Fields named: "PolicyExpire1 PolicyExpire2 PolicyExpire3" Strongly suggest that you need a related table listing each policy purchased by a different client. A list layout based on such a table can list a client once for each policy owned and this will give you one expiry date field for all policies purchased instead of multiple fields.
Clients::__pkClientID = PoliciesPurchased::_fkClientID
I had a feeling you were going to say something along those lines. The only problem is that I have no clue to how to set up multiple tables and relationships. The relationship aspect goes way over my head....time to do some research...
Thanks for the quick response.
Please doen't hesitate to ask questions if you try to set up a relationship after researching the concept and encounter an issue.
As a hint, look up "portal" in Filemaker help and any other reference materials on FileMaker at your disposal.
I'm picking up a little bit more about how tables work, but most is still going over my head. Would you suggest I create a new table for each life insurance policy (i.e. PolicyTable1, PolicyTable2, PolicyTable3) and link each table back to the client? Or is it better to combine all three policies into one table?
Thanks for your help!
Create one table where you have one record for each policy. This can be your list of Policies that a customer can "buy".
Create a second table linked to both the client table and the Policies table where a given record documents the "purchase" of a given policy by a given client.
In Manage | Database | Relationships it might look like this:
The match fields used might be:
Clients::__pkClientID = Client_Policy::_fkClientID
Policies::__pkPolicyID = Client_Policy::_fkPolicyID
The fields starting with __pk are primary key fields usually defined as auto-entered serial number fields. The _fk fields are "foreign key" fields usually defined as simple number fields with no auto-enter features.
A portal to Client_Policy can be set up on a Clients layout where you'd select the policies that belong to that client. A portal to Client_Policy on the Polices layout, on the other hand, can list all clients that own that policy.
Thanks for the quick response. It becomes very difficult to do it that way because there are literally hundreds of different type of policies that our client have. And each policy is structured differently to fit the client.
Could you give me a nudge in the right direction?
So far, I have created a separate table for Policy1, Policy2, and Policy3. I linked the fk_Client Number in each of the three policy tables back to the pk_Client Number located in the main Clients table. The idea was to link each policy back to the client. Is this right so far?
Now I'm trying to create a portal which lists all of the policy numbers for that client. As an example, it will be a quick reference and list the Policy# in each Policy table. Is this possible?
I'm not sure how to describe it, but hopefully that made sense. Thanks!
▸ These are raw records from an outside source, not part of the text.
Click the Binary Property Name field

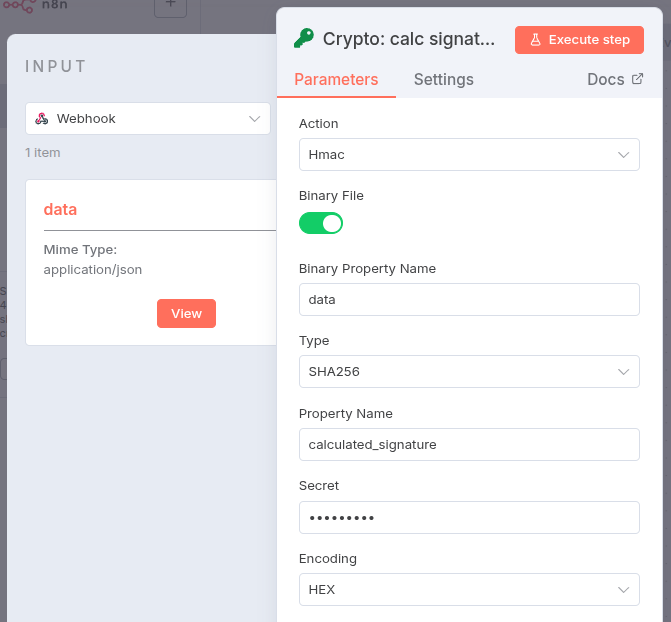(469, 299)
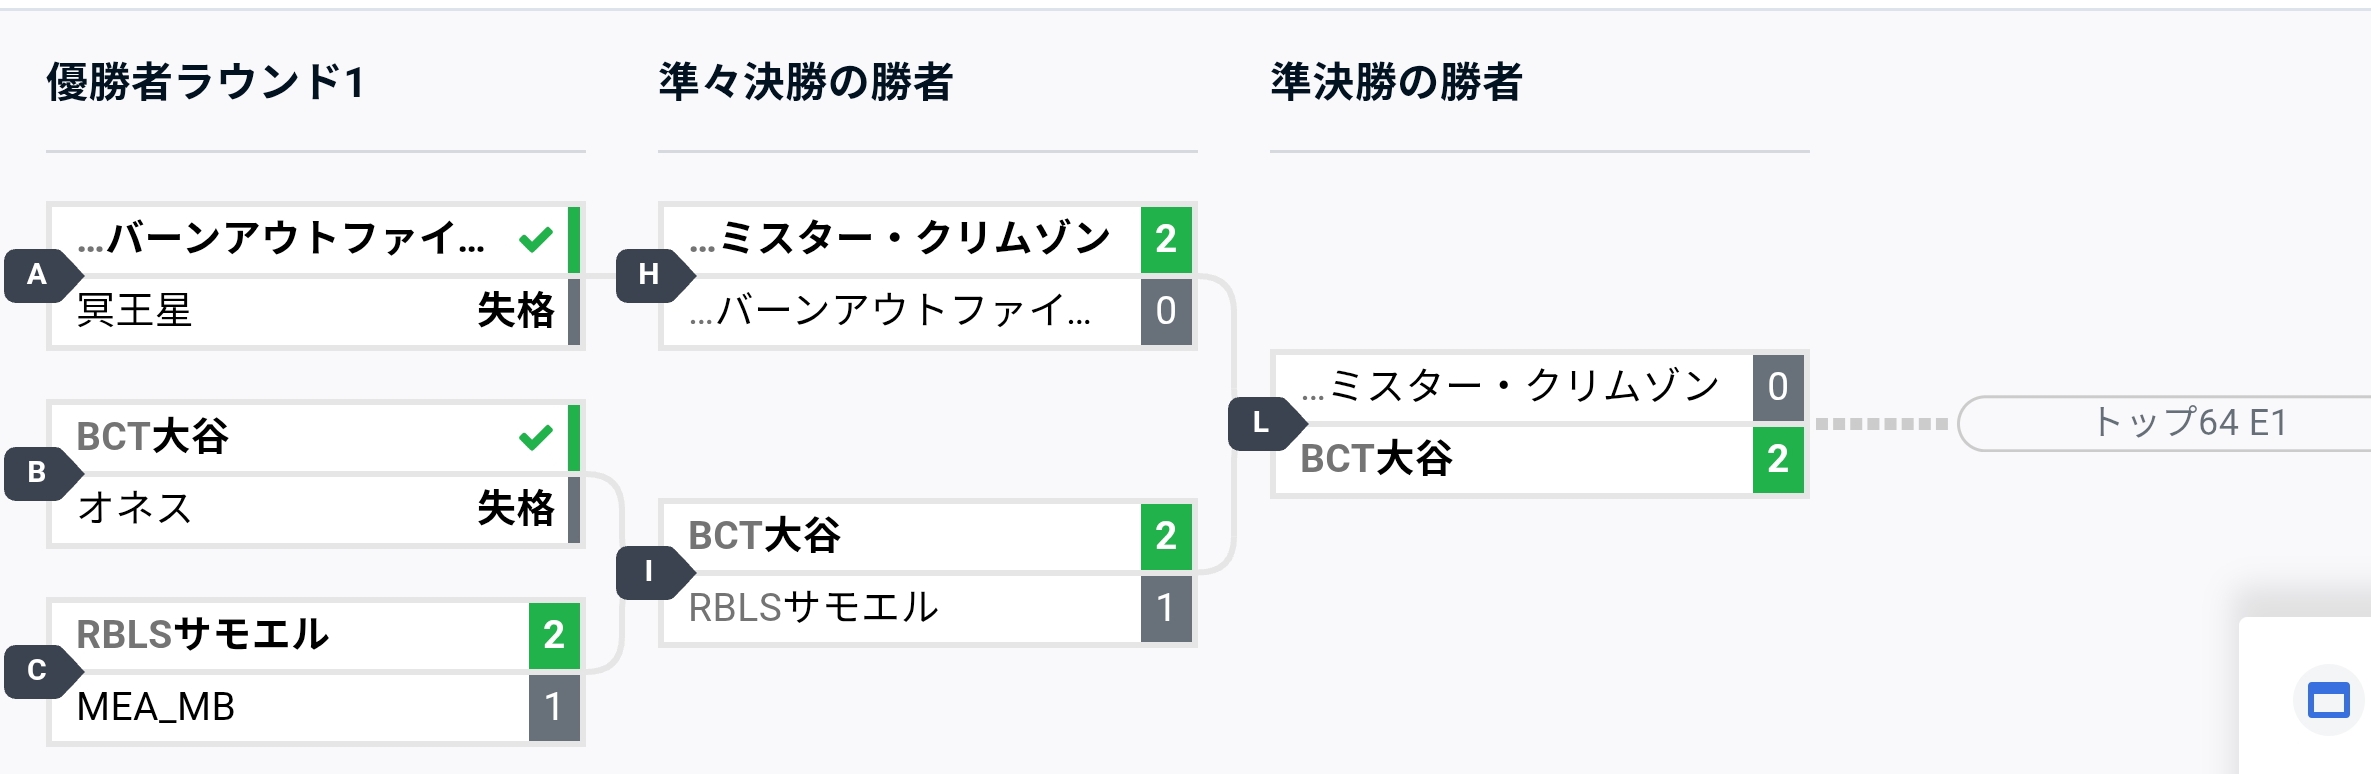Click match I identifier badge
The height and width of the screenshot is (774, 2371).
[x=649, y=572]
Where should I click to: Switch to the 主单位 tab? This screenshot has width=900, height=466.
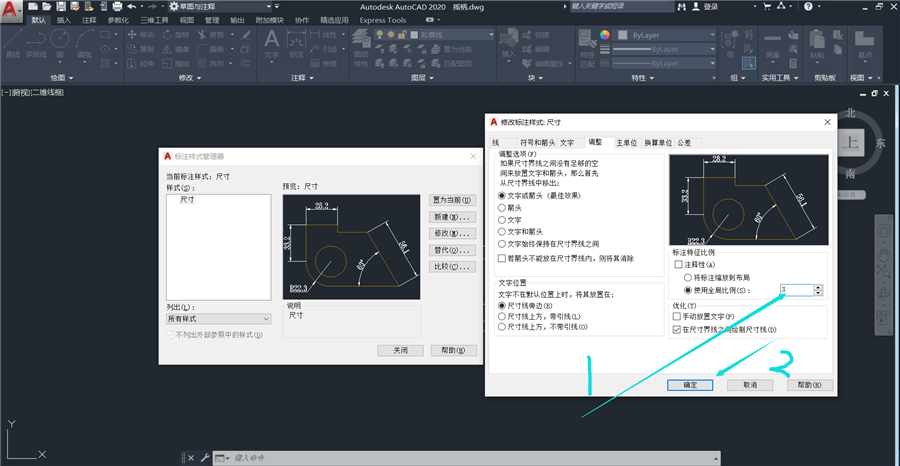point(626,143)
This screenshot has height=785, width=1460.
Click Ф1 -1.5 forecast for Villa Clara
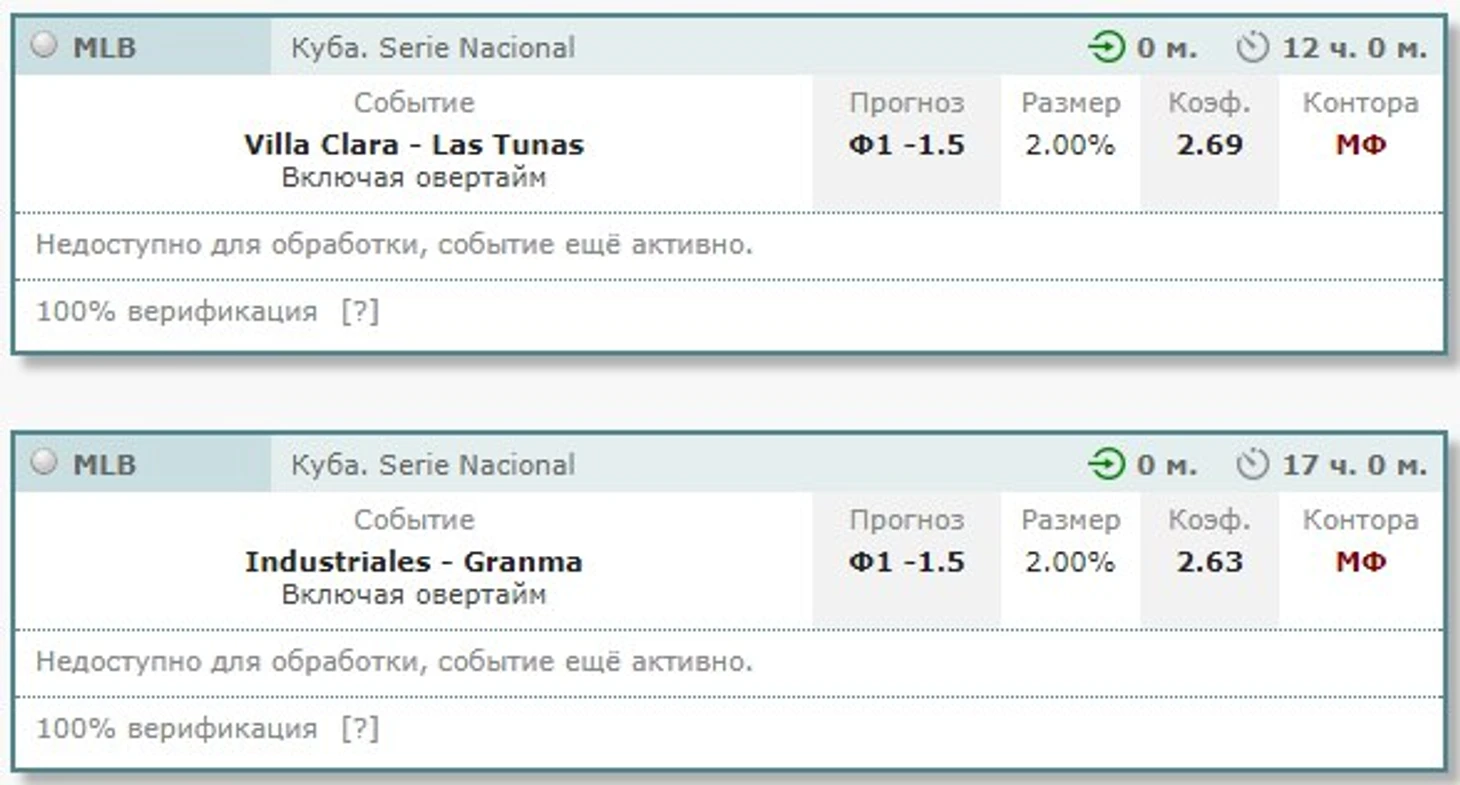(906, 145)
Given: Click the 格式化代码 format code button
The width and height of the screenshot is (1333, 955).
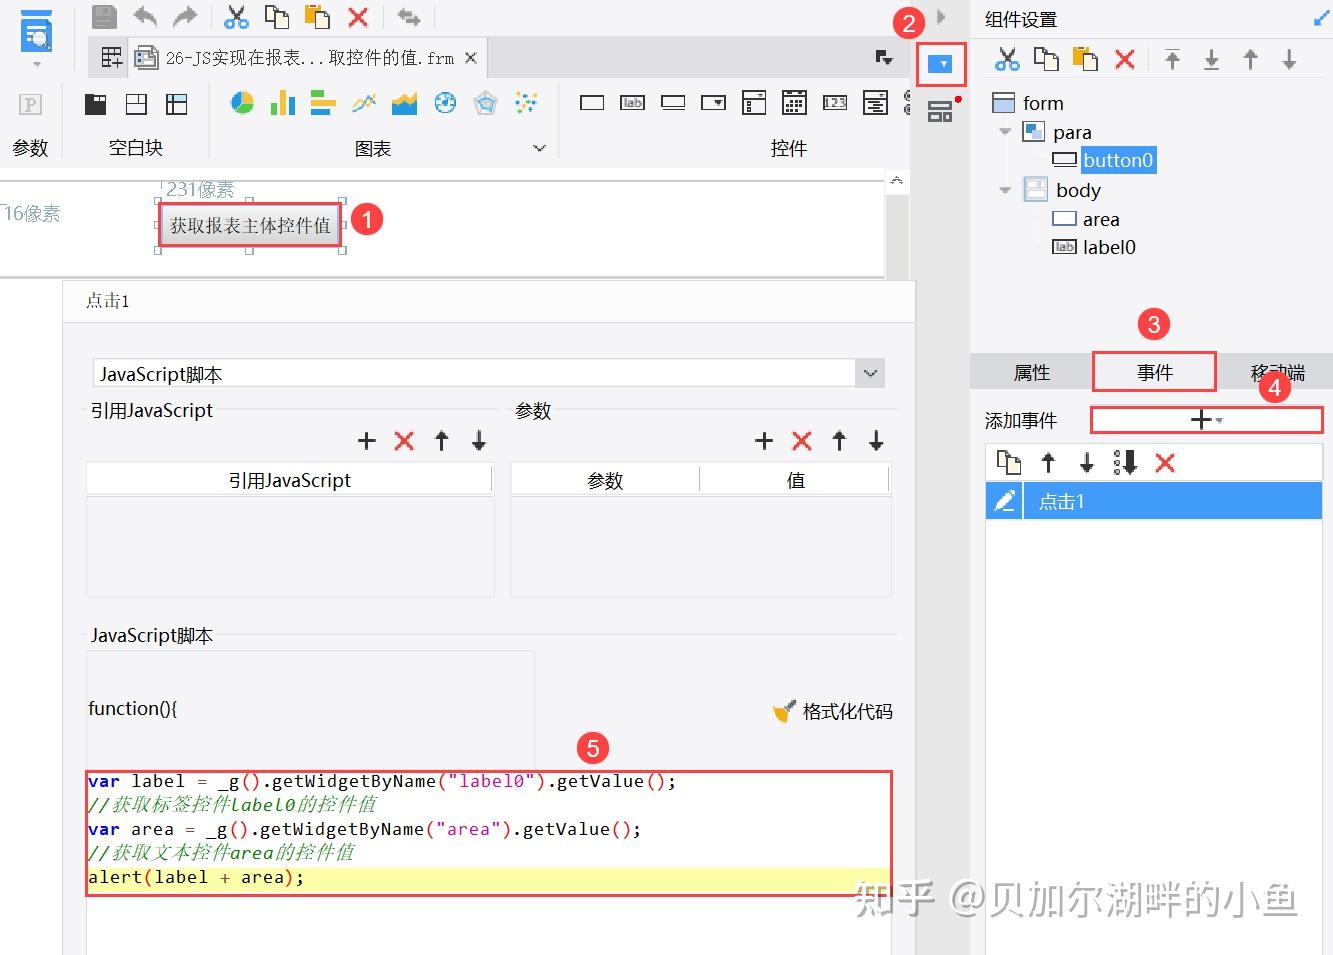Looking at the screenshot, I should pos(831,711).
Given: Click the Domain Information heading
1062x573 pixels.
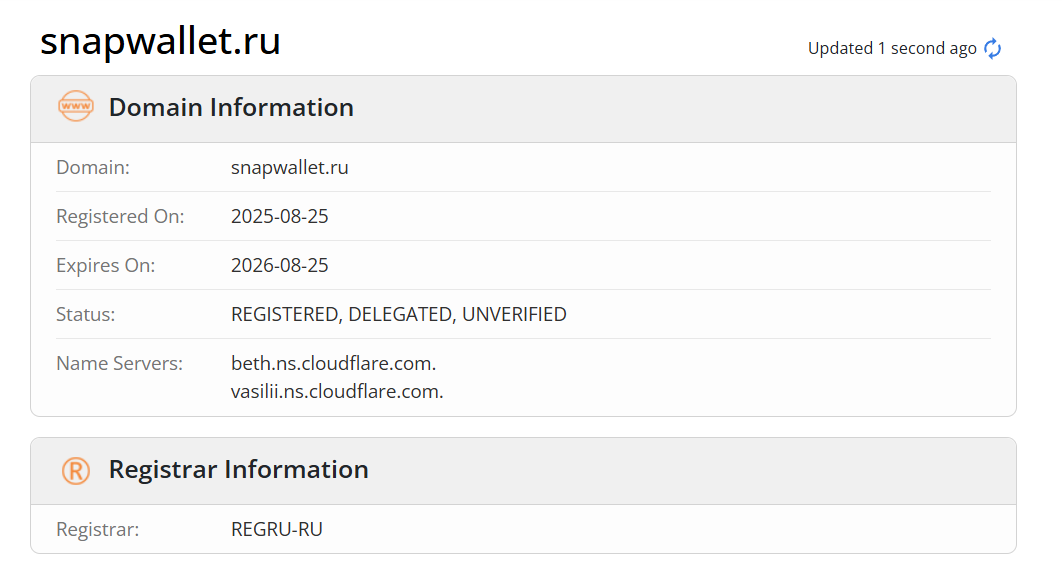Looking at the screenshot, I should point(231,107).
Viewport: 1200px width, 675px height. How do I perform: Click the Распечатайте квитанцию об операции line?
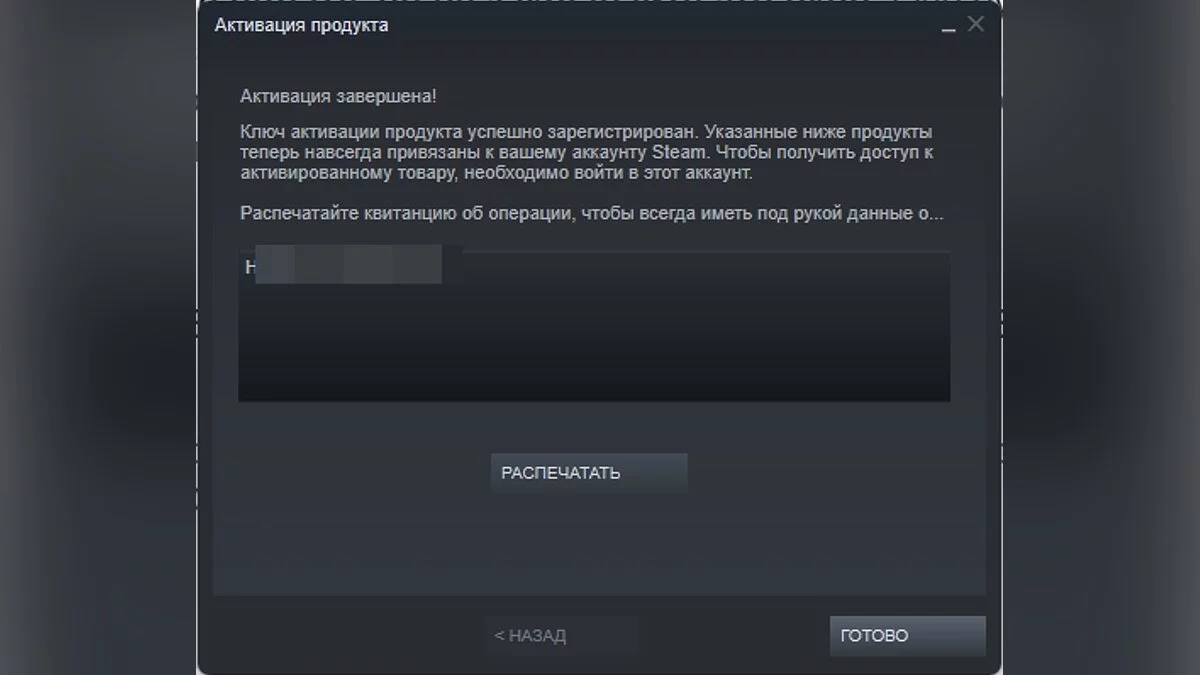click(x=592, y=213)
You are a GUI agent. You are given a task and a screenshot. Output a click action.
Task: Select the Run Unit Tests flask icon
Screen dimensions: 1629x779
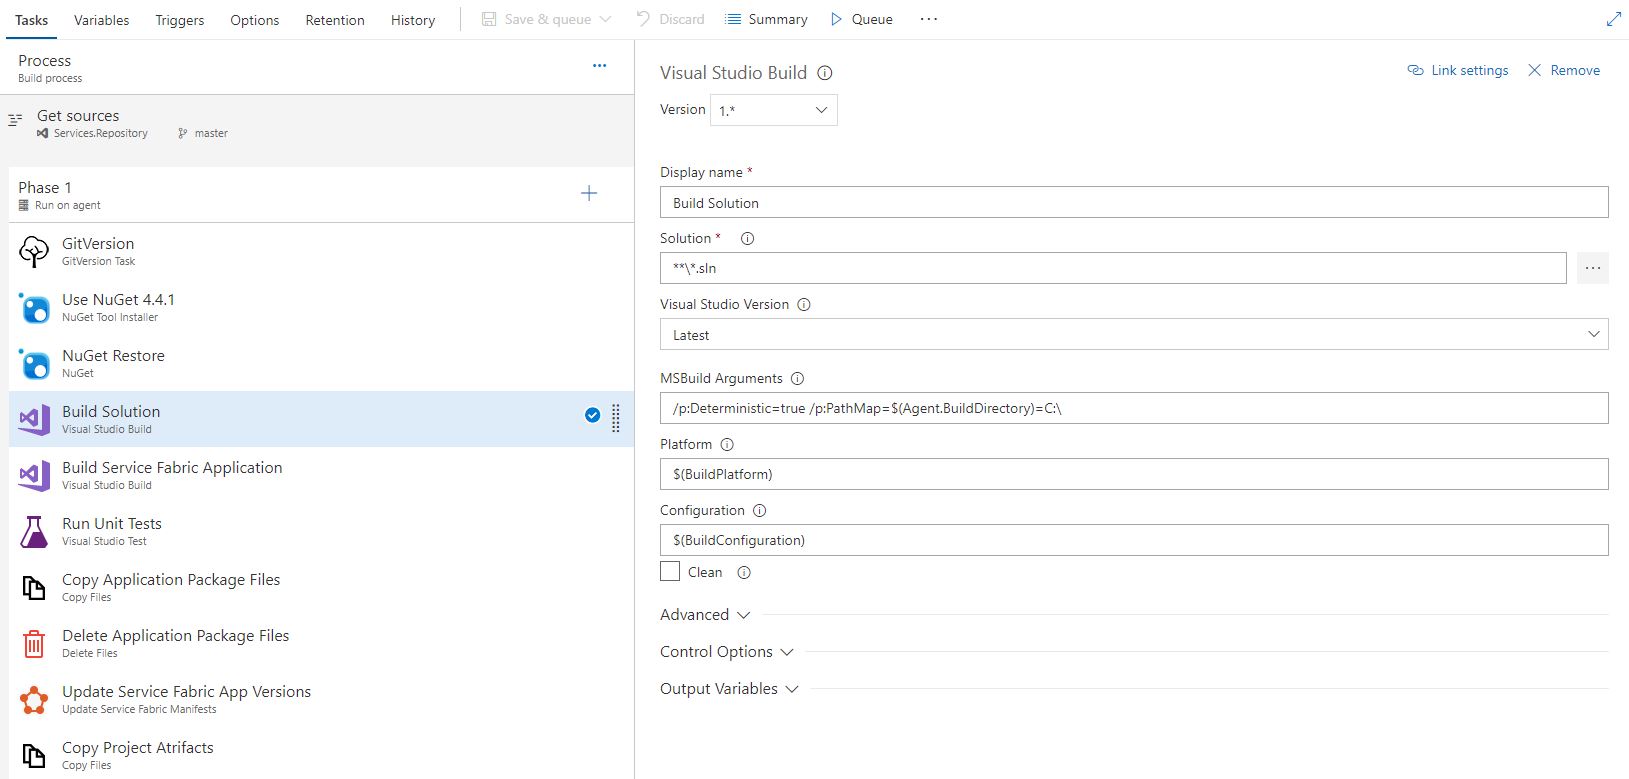(x=34, y=532)
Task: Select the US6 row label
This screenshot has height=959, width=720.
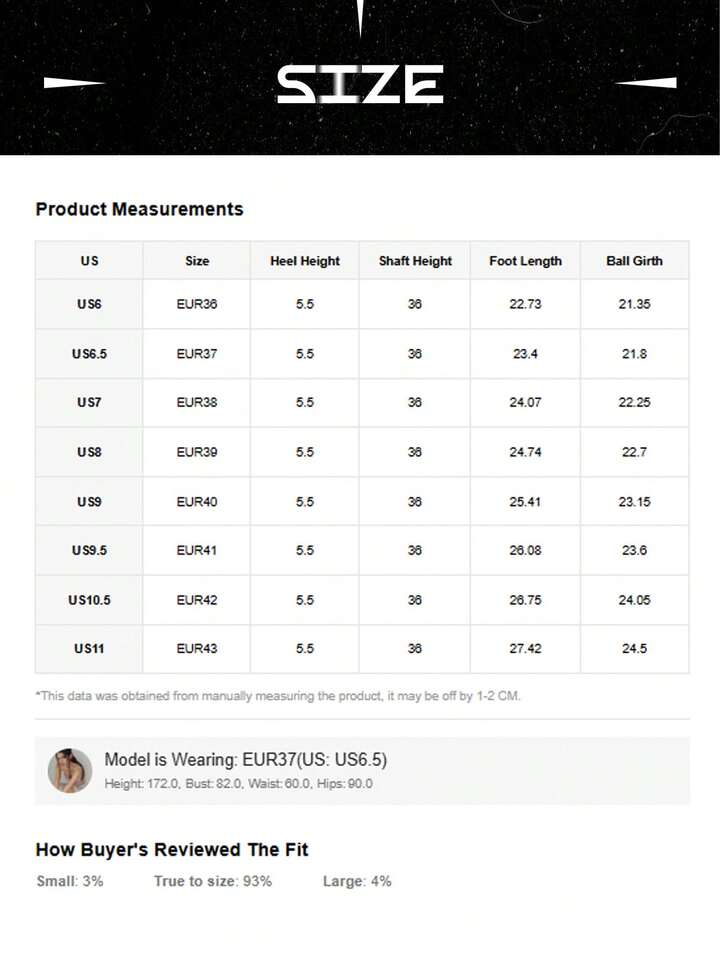Action: pos(89,304)
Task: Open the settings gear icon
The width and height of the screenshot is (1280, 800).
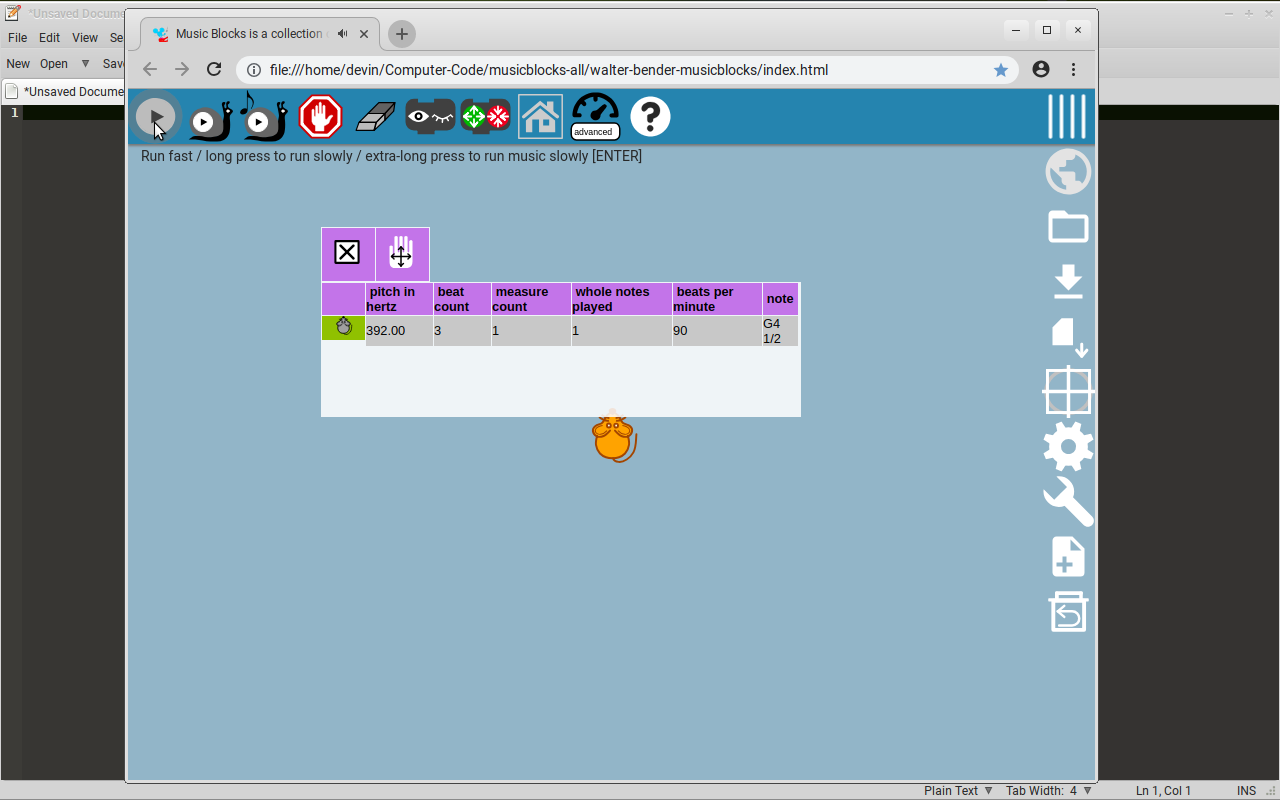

I do not recommend separate tables for each policy. They will be much more difficult to work with. For example, a portal lists all records from a single table, you won't be able to use a single portal to list multiple policies if they are stored in different tables.
There are many ways to handle this with a unified table. Every policy will have a certain list of items that is common to all policies. Setting up a record to record these common items of data is a start. And now you have your single table. It's how you structure you database to handle the differences between each policy is where it gets interesting and there is no one right answer.
there are literally hundreds of different type of policies that our client have.
And many companies have 1000's. "Hundreds of different types" is well within the ability for this structure to handle.
And each policy is structured differently to fit the client.
We seem to have two different entities here: a Policy "type" and a Policy. Your policy types should be fairly easy to list in a table.
Does this mean that every single policy is different and that there is only one client for any given policy?
Can you post an example of how a policy might be "structured differently to fit the client"?
Setting up tables and relationships to handle this situation is generally handled with one of two basic approaches:
Set up a single table with lots of fields. Any given record in the table uses only a sub set of all the fields, leaving the rest blank. This makes for very simple relationships, but a very complex table.
Set up a single table with an ID number to uniquely identify each and every record in the table. Add only those fields common to all or nearly all records in the table. Then define additional tables that link to the central table using the ID Number field. Each table functions to document the details for one category of records.
This simplifies your table definition, but leads to a more complex relationship graph.
In both options, you can define layouts that are specialized to work with a specific sub group of records such as a specific policy type. In fact, to the user, the end result can be exactly the same.